---- Entries shown

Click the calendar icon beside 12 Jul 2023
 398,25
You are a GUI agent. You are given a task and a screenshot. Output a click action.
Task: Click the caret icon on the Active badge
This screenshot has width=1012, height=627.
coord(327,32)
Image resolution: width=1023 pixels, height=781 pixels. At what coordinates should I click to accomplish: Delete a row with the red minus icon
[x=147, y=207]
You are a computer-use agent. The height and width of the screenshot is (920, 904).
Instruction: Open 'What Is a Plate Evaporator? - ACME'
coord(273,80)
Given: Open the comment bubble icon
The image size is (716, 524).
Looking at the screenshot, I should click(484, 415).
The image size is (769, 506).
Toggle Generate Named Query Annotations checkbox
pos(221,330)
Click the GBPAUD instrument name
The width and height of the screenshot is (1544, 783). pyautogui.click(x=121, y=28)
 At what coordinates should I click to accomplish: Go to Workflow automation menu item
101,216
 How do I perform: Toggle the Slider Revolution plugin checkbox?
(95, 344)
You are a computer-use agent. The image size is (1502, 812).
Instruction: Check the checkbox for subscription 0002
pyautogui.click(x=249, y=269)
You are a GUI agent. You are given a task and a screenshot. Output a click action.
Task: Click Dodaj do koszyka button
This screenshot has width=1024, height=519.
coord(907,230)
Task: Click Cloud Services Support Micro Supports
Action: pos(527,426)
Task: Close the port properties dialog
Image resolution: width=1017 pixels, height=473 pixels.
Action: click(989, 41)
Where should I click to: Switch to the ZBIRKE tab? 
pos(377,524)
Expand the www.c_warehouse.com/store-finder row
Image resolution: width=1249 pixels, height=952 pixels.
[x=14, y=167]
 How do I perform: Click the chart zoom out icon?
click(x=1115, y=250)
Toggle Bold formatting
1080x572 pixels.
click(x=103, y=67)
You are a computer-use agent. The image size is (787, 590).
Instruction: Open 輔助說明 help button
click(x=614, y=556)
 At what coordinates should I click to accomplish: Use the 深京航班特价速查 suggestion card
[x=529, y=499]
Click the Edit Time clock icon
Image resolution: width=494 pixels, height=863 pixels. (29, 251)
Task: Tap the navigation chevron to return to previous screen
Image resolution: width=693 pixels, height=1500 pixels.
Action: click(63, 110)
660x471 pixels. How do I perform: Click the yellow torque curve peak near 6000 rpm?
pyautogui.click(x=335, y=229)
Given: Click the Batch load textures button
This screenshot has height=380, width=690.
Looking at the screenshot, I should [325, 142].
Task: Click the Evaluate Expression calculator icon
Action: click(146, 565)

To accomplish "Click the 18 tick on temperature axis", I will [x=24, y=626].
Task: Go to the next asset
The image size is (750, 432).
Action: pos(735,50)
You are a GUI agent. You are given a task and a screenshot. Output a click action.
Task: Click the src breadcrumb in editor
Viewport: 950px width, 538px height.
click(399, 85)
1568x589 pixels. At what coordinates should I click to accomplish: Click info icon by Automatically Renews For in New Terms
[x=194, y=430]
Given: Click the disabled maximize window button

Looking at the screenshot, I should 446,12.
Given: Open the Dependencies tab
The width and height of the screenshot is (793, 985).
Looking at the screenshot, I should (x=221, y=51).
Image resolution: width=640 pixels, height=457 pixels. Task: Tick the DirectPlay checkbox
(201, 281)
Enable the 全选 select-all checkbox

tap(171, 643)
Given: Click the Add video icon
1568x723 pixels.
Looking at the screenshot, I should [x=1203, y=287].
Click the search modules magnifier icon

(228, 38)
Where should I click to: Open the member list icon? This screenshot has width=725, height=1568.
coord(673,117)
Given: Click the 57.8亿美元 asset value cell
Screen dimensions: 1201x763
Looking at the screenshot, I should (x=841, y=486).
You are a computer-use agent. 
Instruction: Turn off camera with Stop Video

--------

Directions for this task: Line by line, copy the records exactly.

Exercise response:
Click the calendar icon beside 12 Jul 2023
 398,25
You are a GUI agent. You are given a task and a screenshot. Output a click action.
Task: Click the caret icon on the Active badge
This screenshot has width=1012, height=627.
coord(327,32)
Image resolution: width=1023 pixels, height=781 pixels. At what coordinates should I click to accomplish: Delete a row with the red minus icon
[x=147, y=207]
You are a computer-use agent. The height and width of the screenshot is (920, 904).
Instruction: Open 'What Is a Plate Evaporator? - ACME'
coord(273,80)
Given: Open the comment bubble icon
The image size is (716, 524).
Looking at the screenshot, I should click(484, 415).
The image size is (769, 506).
Toggle Generate Named Query Annotations checkbox
pos(221,330)
Click the GBPAUD instrument name
The width and height of the screenshot is (1544, 783). pyautogui.click(x=121, y=28)
 At what coordinates should I click to accomplish: Go to Workflow automation menu item
101,216
 How do I perform: Toggle the Slider Revolution plugin checkbox?
(95, 344)
You are a computer-use agent. The image size is (1502, 812).
Instruction: Check the checkbox for subscription 0002
pyautogui.click(x=249, y=269)
You are a GUI agent. You are given a task and a screenshot. Output a click action.
Task: Click Dodaj do koszyka button
This screenshot has width=1024, height=519.
coord(907,230)
Task: Click Cloud Services Support Micro Supports
Action: pos(527,426)
Task: Close the port properties dialog
Image resolution: width=1017 pixels, height=473 pixels.
Action: click(989, 41)
Where should I click to: Switch to the ZBIRKE tab? 
pos(377,524)
Expand the www.c_warehouse.com/store-finder row
Image resolution: width=1249 pixels, height=952 pixels.
[x=14, y=167]
 How do I perform: Click the chart zoom out icon?
click(x=1115, y=250)
Toggle Bold formatting
1080x572 pixels.
click(x=103, y=67)
You are a computer-use agent. The image size is (787, 590).
Instruction: Open 輔助說明 help button
click(x=614, y=556)
 At what coordinates should I click to accomplish: Use the 深京航班特价速查 suggestion card
[x=529, y=499]
Click the Edit Time clock icon
Image resolution: width=494 pixels, height=863 pixels. (29, 251)
Task: Tap the navigation chevron to return to previous screen
Image resolution: width=693 pixels, height=1500 pixels.
Action: click(63, 110)
660x471 pixels. How do I perform: Click the yellow torque curve peak near 6000 rpm?
pyautogui.click(x=335, y=229)
Given: Click the Batch load textures button
This screenshot has height=380, width=690.
Looking at the screenshot, I should [325, 142].
Task: Click the Evaluate Expression calculator icon
Action: click(146, 565)

To accomplish "Click the 18 tick on temperature axis", I will [x=24, y=626].
Task: Go to the next asset
The image size is (750, 432).
Action: pos(735,50)
You are a GUI agent. You are given a task and a screenshot. Output a click action.
Task: Click the src breadcrumb in editor
Viewport: 950px width, 538px height.
click(399, 85)
1568x589 pixels. At what coordinates should I click to accomplish: Click info icon by Automatically Renews For in New Terms
[x=194, y=430]
Given: Click the disabled maximize window button

Looking at the screenshot, I should 446,12.
Given: Open the Dependencies tab
The width and height of the screenshot is (793, 985).
Looking at the screenshot, I should (x=221, y=51).
Image resolution: width=640 pixels, height=457 pixels. Task: Tick the DirectPlay checkbox
(201, 281)
Enable the 全选 select-all checkbox

tap(171, 643)
Given: Click the Add video icon
1568x723 pixels.
Looking at the screenshot, I should [x=1203, y=287].
Click the search modules magnifier icon

(228, 38)
Where should I click to: Open the member list icon? This screenshot has width=725, height=1568.
coord(673,117)
Given: Click the 57.8亿美元 asset value cell
Screen dimensions: 1201x763
Looking at the screenshot, I should (x=841, y=486).
You are a computer-use agent. 
Instruction: Turn off camera with Stop Video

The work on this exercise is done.